Ciò tuttavia non attenua lo stupore per quanto contenuto in American Worldview Inventory 2020, un sondaggio annuale a cura dell’Arizona Christian University con cui è stato considerato un campione rappresentativo di 2.000 adulti e dal quale è emerso un esito che è difficile non definire sconvolgente. Sì, perché, tra i vari dati di questa rilevazione demoscopica, uno su tutti sta attirando l’attenzione degli osservatori Usa, ossia quello secondo cui meno della metà dei cristiani americani (46%) collega la salvezza eterna alla confessione del peccato e alla accettazione di Cristo come loro Salvatore, con la maggior parte che invece credono che, per candidarsi al Paradiso, servano anzitutto le opere concrete.
Una visione delle cose evidentemente non cristiana ma, soprattutto, non cattolica. Eppure tale prospettiva – e qui sta la notizia più drammatica di questa ricerca – sembra proprio essere diffusa tra i cattolici, essendo condivisa da circa la metà di tutti gli adulti affiliati alle chiese pentecostali (46%), protestanti (44%) ed evangeliche (41%) con però una percentuale elevatissima, appunto, tra i cattolici (70%). Uno scenario che ha colto di sorpresa, tanto è grave, persino gli autori di questo studio, con Len Munsil, che dell’Arizona Christian University è il presidente, il quale ha affermato che tra battezzati Usa «la mancanza di comprensione della teologia cristiana di base è sbalorditiva».
Difficile, in effetti, non provare stupore dinnanzi a tanta ignoranza dottrinale. Una ignoranza per la quale, inutile nasconderlo, ci sono evidentemente grosse responsabilità ecclesiali, con pastori che non da oggi hanno concentrato la loro attenzione e le loro migliori energie su un piano meramente sociale, per non dire sociologico, trascurando i fondamentali della formazione cristiana; e i risultati, ahinoi, si vedono.
D’accordo, ma se questa è la sconfortantissima situazione americana, com’è quella italiana? Purtroppo (o per fortuna), da noi non esiste una cultura della ricerca sociale empirica radicata come negli Usa. Dunque dati recenti non ne abbiamo, rispetto alla considerazione del sacramento della Riconciliazione. Anche se le code che da anni non si vedono, per usare un eufemismo, fuori dai confessionali, non fanno ben sperare, alimentando il sospetto che pure in Italia la conoscenza dell’Abc dottrinale, tra i fedeli, sia scarsa.

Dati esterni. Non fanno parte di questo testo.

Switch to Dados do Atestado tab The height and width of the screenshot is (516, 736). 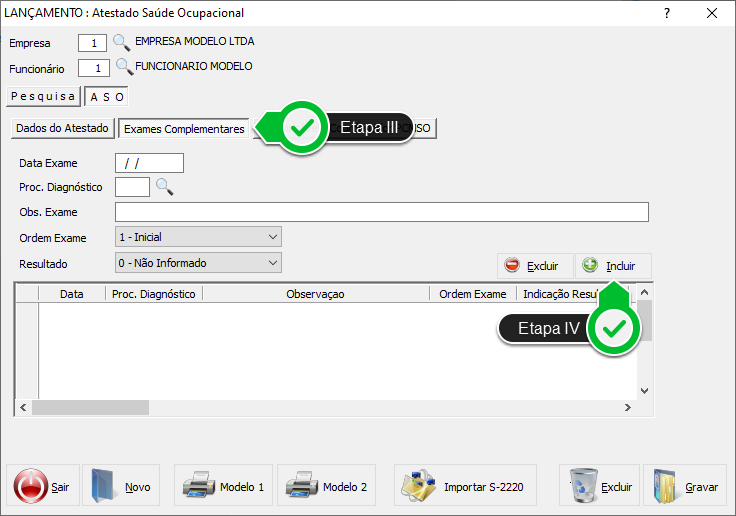[x=62, y=129]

A tal riguardo, continua a far riflettere quanto emerse tramite uno studio effettuato nel 2007 da Famiglia Cristiana su oltre 800 battezzati aventi un’età media di 48 anni, quindi fedeli maturi, almeno anagraficamente. In breve, allora si scoprì che solo il 5% dei cattolici praticanti aveva letto i vangeli (figurarsi i non praticanti) e alla domanda «come si può coltivare la spiritualità?» il 63% rispose «aiutando il prossimo» e il 35% «facendo volontariato», mentre molti meno risposero «pregando» (22%) e «andando a Messa» (14%). C’è da sperare che quei dati fossero poco attendibili, chiaramente. Perché altrimenti la pur disastrosa situazione americana potrebbe davvero assomigliare molto a quella riscontrabile nell’Italia culla del cattolicesimo. Staremo a vedere quello che rivelerà, quando verrà eseguita da noi, una nuova ricerca sulla conoscenza religiosa tra i fedeli. Anche se i presagi, inutile nasconderlo, non son affatto dei più felici.